■ YOUR GOAL
Copy out the lines of the material from the line containing "This screenshot has width=500, height=420." through the end of the material, both ends included, keeping the requests unchanged. Shift every coordinate in the answers by -108.

Word and element pointing entries:
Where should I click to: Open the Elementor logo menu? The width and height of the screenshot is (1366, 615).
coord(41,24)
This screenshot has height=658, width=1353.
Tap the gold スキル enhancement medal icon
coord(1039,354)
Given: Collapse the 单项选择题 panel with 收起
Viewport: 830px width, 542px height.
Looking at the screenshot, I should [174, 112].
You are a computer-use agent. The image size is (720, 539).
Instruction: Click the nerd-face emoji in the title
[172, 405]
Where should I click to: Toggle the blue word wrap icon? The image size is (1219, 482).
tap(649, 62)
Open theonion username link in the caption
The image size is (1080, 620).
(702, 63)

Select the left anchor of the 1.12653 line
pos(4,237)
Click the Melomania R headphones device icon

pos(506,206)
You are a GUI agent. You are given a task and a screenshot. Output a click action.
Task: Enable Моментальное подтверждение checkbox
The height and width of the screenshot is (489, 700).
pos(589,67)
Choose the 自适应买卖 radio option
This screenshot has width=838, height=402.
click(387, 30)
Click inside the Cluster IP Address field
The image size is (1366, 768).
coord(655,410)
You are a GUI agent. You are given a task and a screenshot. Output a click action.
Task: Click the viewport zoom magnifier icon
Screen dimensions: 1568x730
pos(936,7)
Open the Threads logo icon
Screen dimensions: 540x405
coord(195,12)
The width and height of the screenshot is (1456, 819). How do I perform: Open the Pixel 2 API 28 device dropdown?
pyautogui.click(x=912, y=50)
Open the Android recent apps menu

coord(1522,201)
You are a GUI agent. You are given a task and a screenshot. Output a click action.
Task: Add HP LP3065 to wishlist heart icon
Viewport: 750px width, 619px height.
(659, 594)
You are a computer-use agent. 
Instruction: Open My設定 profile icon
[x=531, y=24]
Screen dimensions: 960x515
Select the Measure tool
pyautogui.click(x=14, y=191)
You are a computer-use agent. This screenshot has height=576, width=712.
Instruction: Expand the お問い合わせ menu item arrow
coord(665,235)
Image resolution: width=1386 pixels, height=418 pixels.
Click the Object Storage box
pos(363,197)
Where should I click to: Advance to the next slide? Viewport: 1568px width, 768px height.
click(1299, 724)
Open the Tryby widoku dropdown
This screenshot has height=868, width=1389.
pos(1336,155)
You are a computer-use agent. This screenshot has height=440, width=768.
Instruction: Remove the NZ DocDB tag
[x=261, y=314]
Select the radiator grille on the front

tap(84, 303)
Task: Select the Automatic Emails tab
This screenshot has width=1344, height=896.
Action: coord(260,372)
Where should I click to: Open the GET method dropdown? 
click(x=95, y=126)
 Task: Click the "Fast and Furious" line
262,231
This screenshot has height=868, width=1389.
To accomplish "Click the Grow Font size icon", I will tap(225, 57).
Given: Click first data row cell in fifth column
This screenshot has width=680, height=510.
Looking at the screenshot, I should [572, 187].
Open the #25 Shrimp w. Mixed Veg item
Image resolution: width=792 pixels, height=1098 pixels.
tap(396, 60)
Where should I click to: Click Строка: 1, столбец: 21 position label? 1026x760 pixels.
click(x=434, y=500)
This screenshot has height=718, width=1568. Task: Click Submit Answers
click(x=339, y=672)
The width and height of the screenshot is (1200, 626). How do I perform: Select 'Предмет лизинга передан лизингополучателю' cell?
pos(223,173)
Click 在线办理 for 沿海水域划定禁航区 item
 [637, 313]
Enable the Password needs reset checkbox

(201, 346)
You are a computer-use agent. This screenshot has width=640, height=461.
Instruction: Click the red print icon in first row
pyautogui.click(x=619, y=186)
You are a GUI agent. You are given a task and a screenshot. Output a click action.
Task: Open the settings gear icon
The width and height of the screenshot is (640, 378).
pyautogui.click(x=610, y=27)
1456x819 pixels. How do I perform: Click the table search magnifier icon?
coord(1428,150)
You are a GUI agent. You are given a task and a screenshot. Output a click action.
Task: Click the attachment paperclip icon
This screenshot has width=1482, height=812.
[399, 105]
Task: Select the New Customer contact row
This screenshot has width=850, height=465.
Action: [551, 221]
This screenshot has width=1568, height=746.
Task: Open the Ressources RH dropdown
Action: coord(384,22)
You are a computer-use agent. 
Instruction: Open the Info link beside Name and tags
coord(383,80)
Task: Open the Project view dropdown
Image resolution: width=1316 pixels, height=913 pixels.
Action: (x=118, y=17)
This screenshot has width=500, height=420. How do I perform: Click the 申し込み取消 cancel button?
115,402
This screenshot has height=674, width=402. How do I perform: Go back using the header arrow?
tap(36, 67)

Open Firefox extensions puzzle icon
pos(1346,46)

■ OUTPUT BELOW
This screenshot has width=500, height=420. How do I perform: Click the 申し込み取消 cancel button?
7,294
This screenshot has height=674, width=402. How do I perform: Go back using the header arrow?
tap(-72, -41)

Open Firefox extensions puzzle icon
pos(1238,-62)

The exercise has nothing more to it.